- [ESTRATTO DEL TESTO]
Il Giudice di Legittimità torna a pronunciarsi in merito al concetto di “Colpa di organizzazione”, ai fini dell’imputazione di responsabilità amministrativa all’Ente per il reato presupposto commesso dai soggetti apicali

Credits: Dott. Kevin Tagliarini


Abstract: con la Sentenza n. 31665 del 2 agosto 2024, la Quarta Sezione Penale della Suprema Corte ribadisce un orientamento di Legittimità già consolidato, in virtù del quale la responsabilità amministrativa dell’Ente ex D.
Lgs. n. 231/2001 non può essere direttamente inferita dalla commissione del reato presupposto da parte del soggetto apicale; invero, è imprescindibile che l’accertamento della predetta responsabilità segua un percorso di natura logico - sostanziale, volto ad individuare l’esistenza di una “colpa di organizzazione” rispetto alla quale il reato presupposto si ponga in uno stringente rapporto di causalità.



La vicenda oggetto di accertamento giudiziale

La Sentenza in commento si riferisce a fatti aventi ad oggetto la morte di due tecnici di una Società per Azioni che venivano destinati a prestare la propria opera presso gli impianti di un’impresa committente, in territorio libico.

In quel frangente, i due operai, invece di essere trasferiti presso l’impianto di destinazione via mare, a bordo di una nave all’uopo messa a disposizione dalla Società committente, venivano trasportati via terra, a bordo di un’autovettura munita di autista. Si trattava di una variazione del programma rispetto a quanto di regola avveniva per gli spostamenti da e per il sito di interesse.

Da questa circostanza derivava il tragico epilogo, consistente nel rapimento dei due operai, durante il tragitto a bordo dell’autoveicolo, da parte di un gruppo di belligeranti libici, che culminava, dopo un lungo periodo di prigionia, nella morte degli stessi.

- [COMPITI RICHIESTI]
(1) Rispondi a queste domande sull'estratto:
(a) Quale numero e quale data porta la sentenza?
(b) In quale territorio si trovavano gli impianti dell'impresa committente?
(c) Con quale mezzo vennero trasportati i due operai?
(2) Indica se ciascuna affermazione concorda con l'estratto, rispondendo sì o no e citando le parole che lo dimostrano:
(a) La sentenza è stata emessa dalla Quarta Sezione Penale della Suprema Corte.
(b) La responsabilità amministrativa dell'Ente si può dedurre direttamente dal reato commesso dal soggetto apicale.
(c) I due operai vennero trasferiti all'impianto via mare.
(3) Riporta la parte dell'estratto compresa tra "La vicenda oggetto" e "in territorio libico.", estremi inclusi.
Le righe riportate più avanti non servono.

- [SEZIONE DATI]
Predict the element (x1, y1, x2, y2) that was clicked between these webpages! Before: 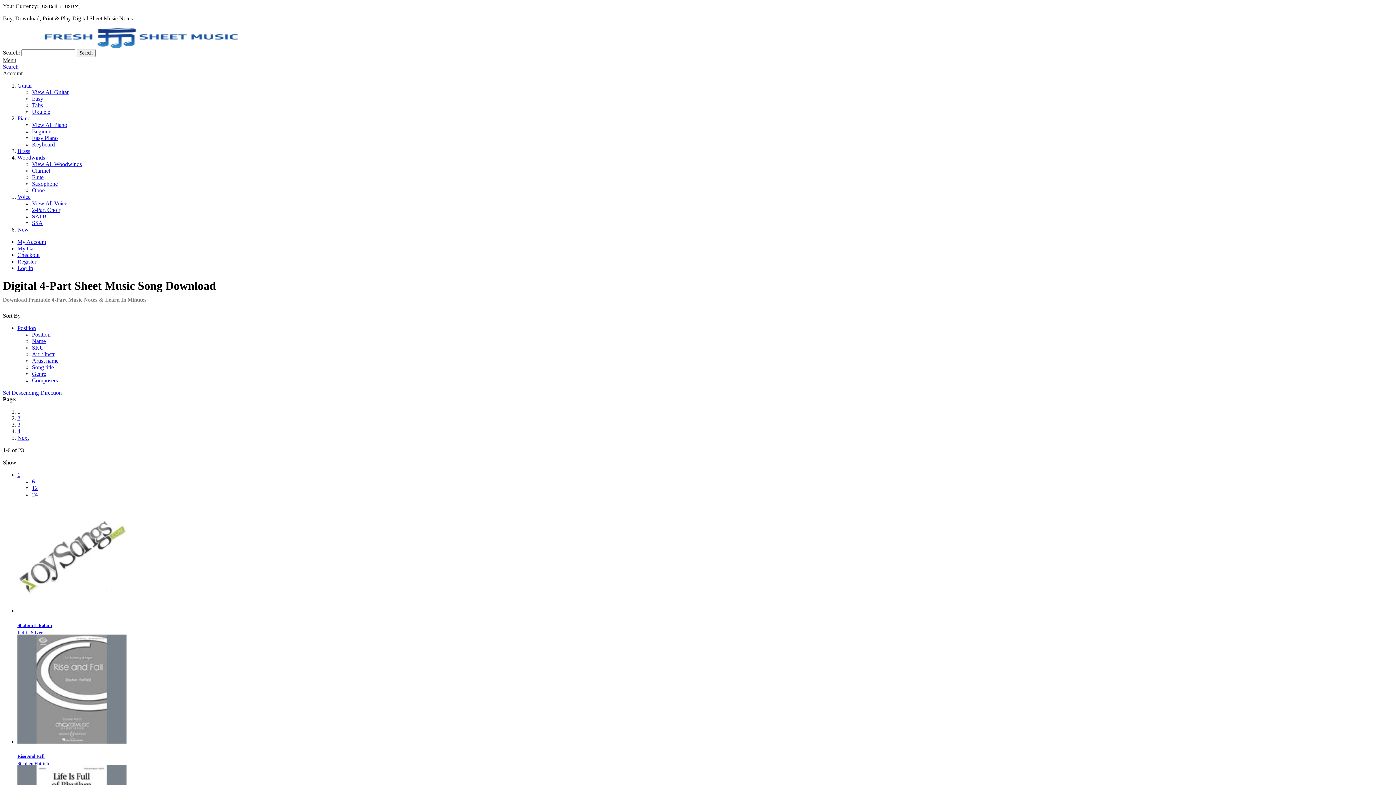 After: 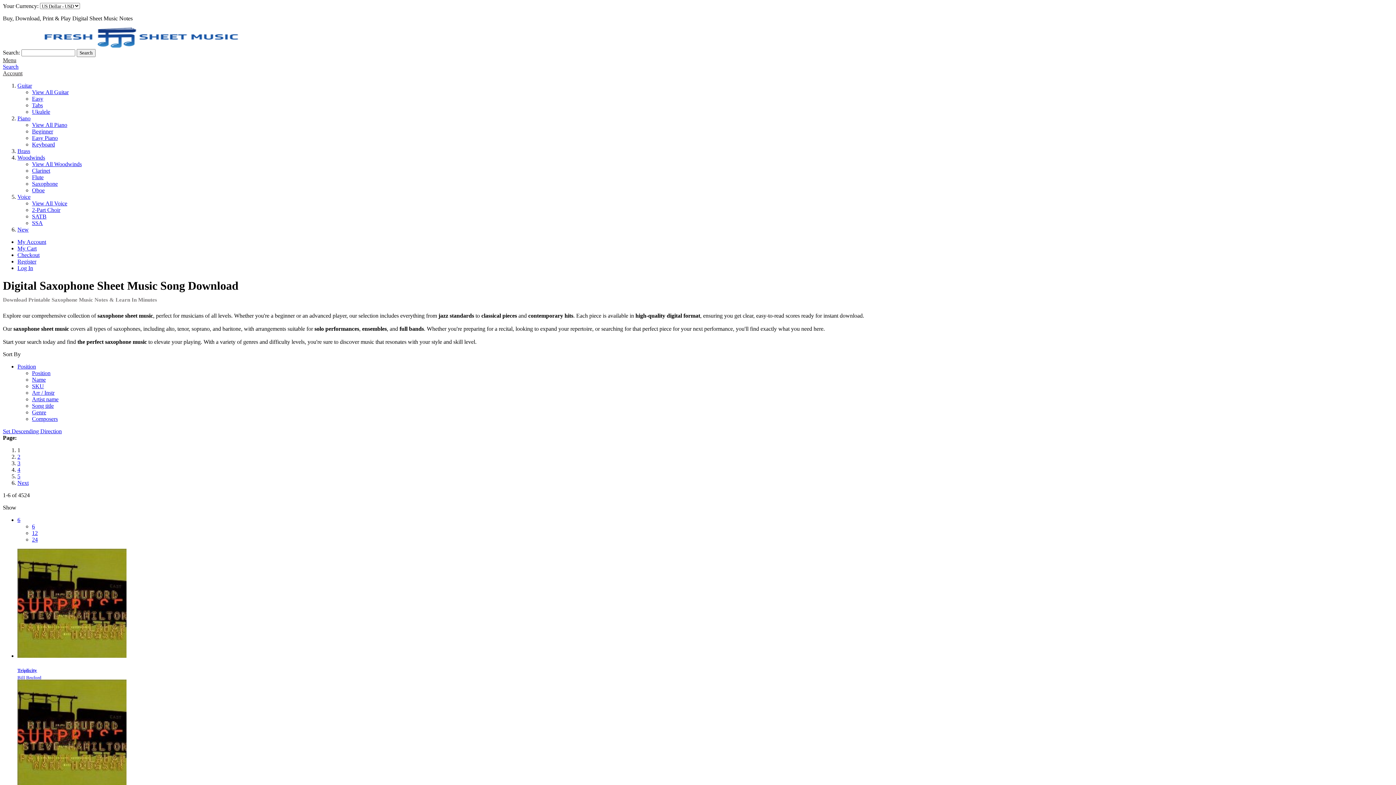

- [SOLUZIONI PER COMPITO]
(1)
(a) Sentenza n. 31665 del 2 agosto 2024.
(b) In territorio libico.
(c) Via terra, a bordo di un'autovettura munita di autista.

(2)
(a) Sì: "la Quarta Sezione Penale della Suprema Corte ribadisce un orientamento di Legittimità già consolidato".
(b) No: "non può essere direttamente inferita dalla commissione del reato presupposto da parte del soggetto apicale".
(c) No: "venivano trasportati via terra, a bordo di un’autovettura munita di autista".

(3)
La vicenda oggetto di accertamento giudiziale

La Sentenza in commento si riferisce a fatti aventi ad oggetto la morte di due tecnici di una Società per Azioni che venivano destinati a prestare la propria opera presso gli impianti di un’impresa committente, in territorio libico.